A livello informale potremmo essere considerati anche noi lavoratori dello spettacolo ma, di fatto, non lo siamo. In primis perchè non siamo inquadrati, magari qualcuno di noi ha deciso di aprirsi una partita IVA, ma considera che il nostro reddito è davvero irrilevante, i nostri turni durano due ore, a parte alcune eccezioni rarissime. Funziona in questo modo: il comune mette a disposizione una piattaforma alla quale ci sono 1.300 iscritti. Ciascuno sceglie una delle circa 250 postazioni in giro per la città e la prenota per massimo due ore, gli orari sono fissi: 11.00-13.00, 14.00-16.00, 17.00-19.00 e 20.00-22.00.
Di fatto, siamo una categoria a parte, anche se una volta ero anche io un’artista a cachet, quindi comprendo le numerose problematiche anche di quel settore. Per quanto ci riguarda, sono nate alcune associazioni per la nostra tutela, ma si trovano a fare i conti con l’ingestibilità dell’artista di strada che, per sua natura, è uno spirito libero. Questo porta ad un bassissimo numero di iscritti, considera che le tre associazioni presenti sul territorio, annoverano circa il 6% di tutti gli artisti milanesi. Per cui è ancora più difficile fare categoria.
Cosa ti manca di più del tuo lavoro e quale augurio ti senti di rivolgere a tutti noi per il 2021?

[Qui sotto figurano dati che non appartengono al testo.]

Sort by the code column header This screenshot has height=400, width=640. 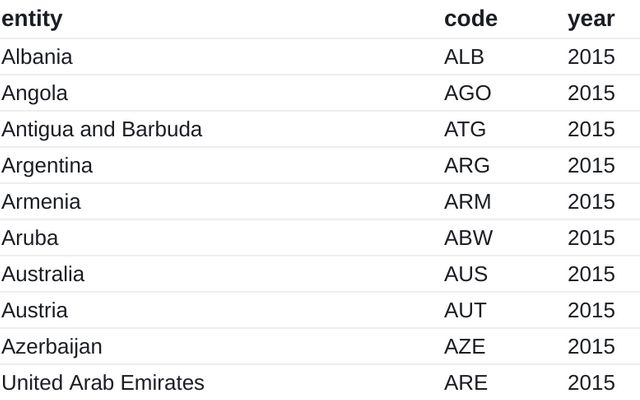(470, 19)
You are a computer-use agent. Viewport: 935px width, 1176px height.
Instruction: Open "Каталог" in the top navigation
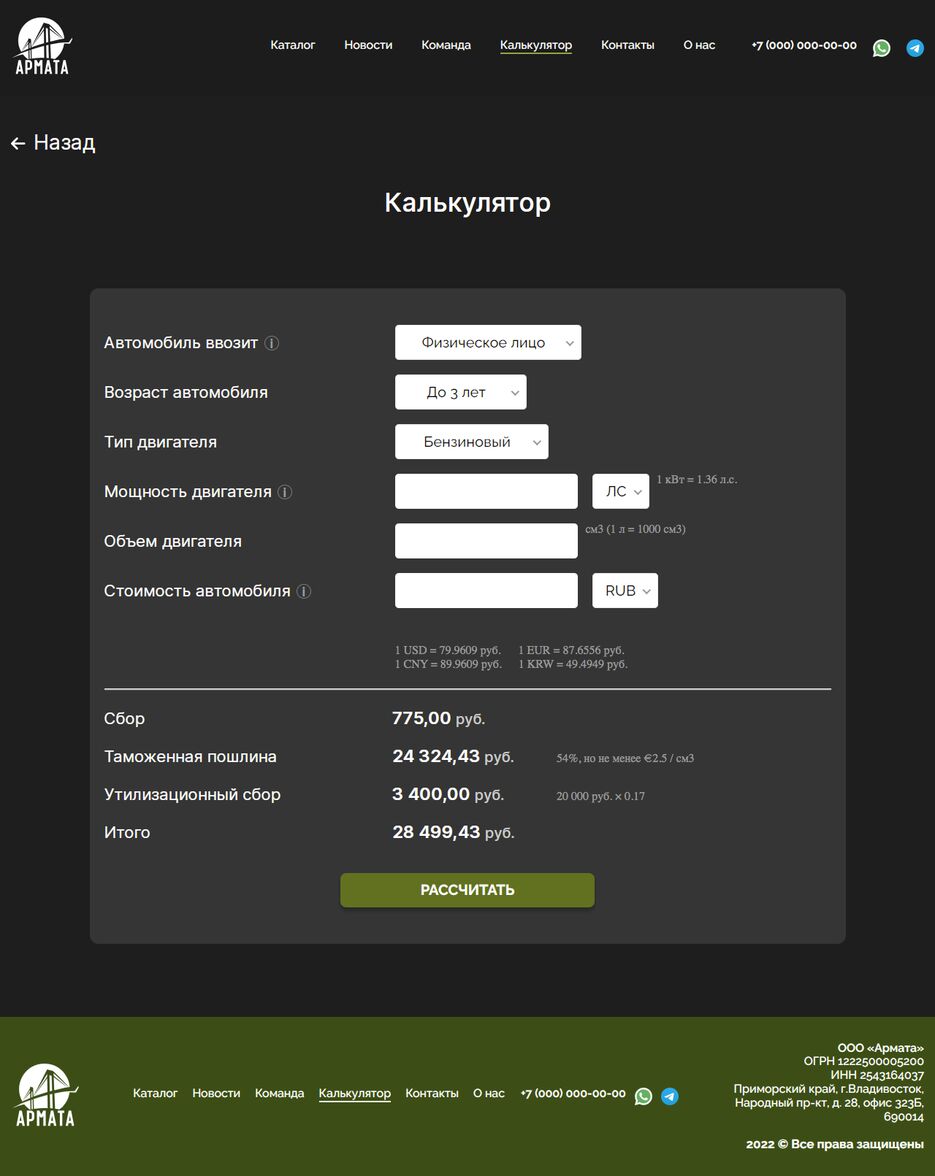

Sicuramente mi manca il contatto con pubblico, mi manca la strada. L’augurio è che tutto possa riaccendersi al più presto, che questo incubo possa finire. Quello che chiedo dal punto di vista lavorativo è una possibilità, come ce l’hanno gli ambulanti che vendono le bibite, perchè anche attorno al loro baracchino potrebbero verificarsi assembramenti. Noi non vendiamo niente, che fastidio da una radiolina accesa? A cosa serve spegnere la musica anche per strada?